----- Page extract
Ever wonder what causes one coffee to taste different from another? Or of the flavor differences between Kona coffee vs Ka'u coffee? 

Let us give you a tour because that's what we're all about: celebrating Hawaii's diverse and special local coffees. Onward!Hawaii coffee regions


Kona is the state’s most recognized coffee region, commanding some of the highest prices in the world. One reason for the prices is that all Kona and Big Island coffees are hand-harvested. Another is that they are relatively rare, and everyone in the supply chain receives a living wage (that's why there's little purpose to having Fair Trade certifications within Hawaii. Read more about the cost behind Hawaiian coffee here). 

The variety ‘Kona Typica’ is most commonly grown and is responsible for the typical soft and lush Kona coffee profile.

Compared with other Hawaiian coffees, great Kona Typica variety coffees are usually smooth, sweet, and lightly floral with a delicate acidity. Often you'll have notes of stone fruit and cocoa butter. They're great for coffee lovers who prefer balance and drink their coffee black.

We offer 3-4 different Kona coffees at a time, but Kona Peaberry is the most popular for medium-light coffee lovers. At 94 points, it's rated as the highest-scoring Kona Peaberry, and also the top score for a traditional Kona coffee, meaning a washed Typica grown in Kona.

For those who love dark roasts, 100% Kona Moon is our most popular.


Ka'u coffees are fantastic and most often purchased by locals and aficionados who are 'in the know' because they typically cost less, and are just as good.  

Most farms are located 1500′ – 2100′ above sea level, exhibiting characteristics similar to many Central American coffees: a syrupy mouthfeel, complex acidity, with flavors and aromas of malt, citrus, berries, brown sugar, vanilla, and floral notes. The farmers of Ka'u also produce a wider variety of coffees, including caturra, maragogipe, yellow bourbon, pacamara, etc. So if you think of yourself as a coffee explorer, keep an eye on our line of Ka'u coffees. 

Compared with other Big Island coffees, Ka'u coffees tend to have brighter flavors (pineapple, blood orange, jasmine). For this reason, they're ideal for light roast coffee lovers.
----------
----- Data provided
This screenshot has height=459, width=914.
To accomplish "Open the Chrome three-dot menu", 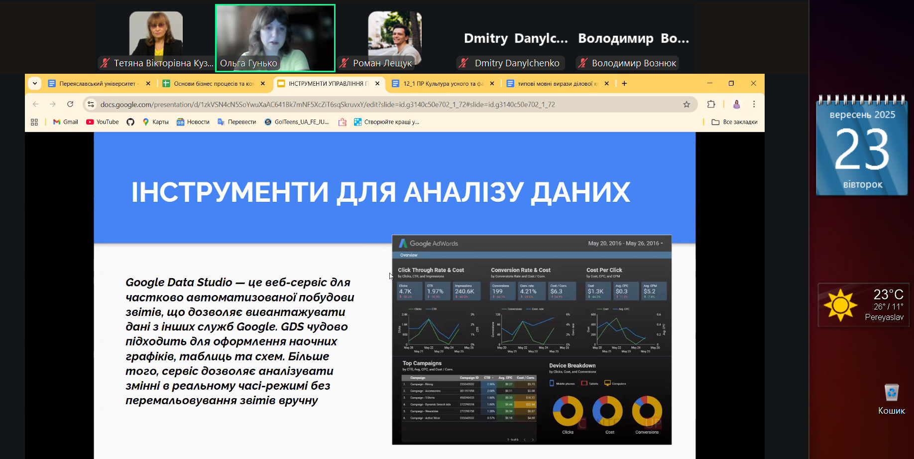I will (x=754, y=104).
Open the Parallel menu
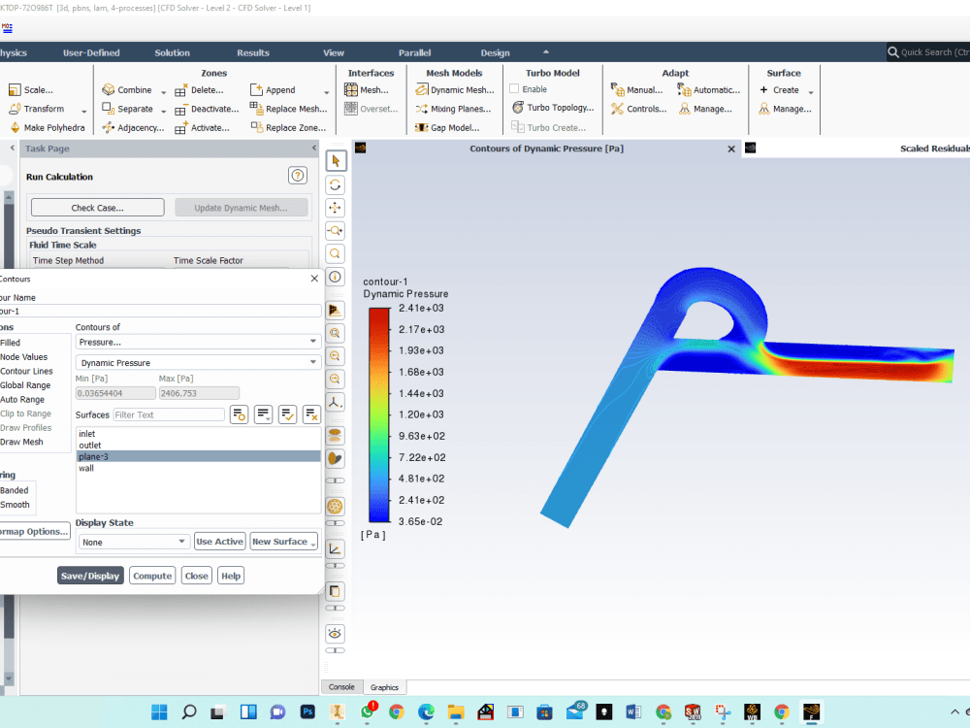 click(414, 52)
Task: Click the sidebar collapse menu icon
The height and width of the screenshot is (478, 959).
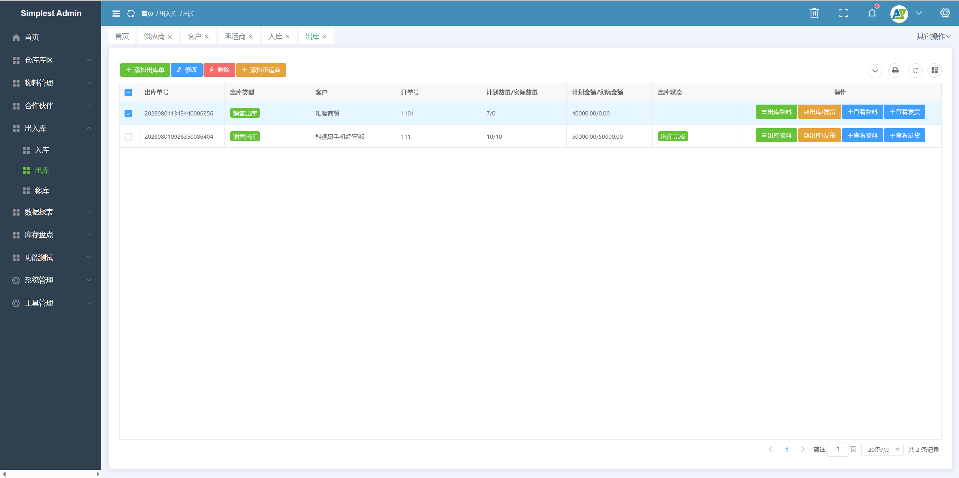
----------
**Requirement A**
In the Hawaii coffee text, at what elevation are most Ka'u farms located?
**Requirement B**
List each line of the rows that contains the word "width", matching case exactly.
The rows have no connection to the Hawaii coffee text.

**Complete response A**
Most Ka'u farms are located 1500′ – 2100′ above sea level.

**Complete response B**
This screenshot has height=459, width=914.
The height and width of the screenshot is (478, 959).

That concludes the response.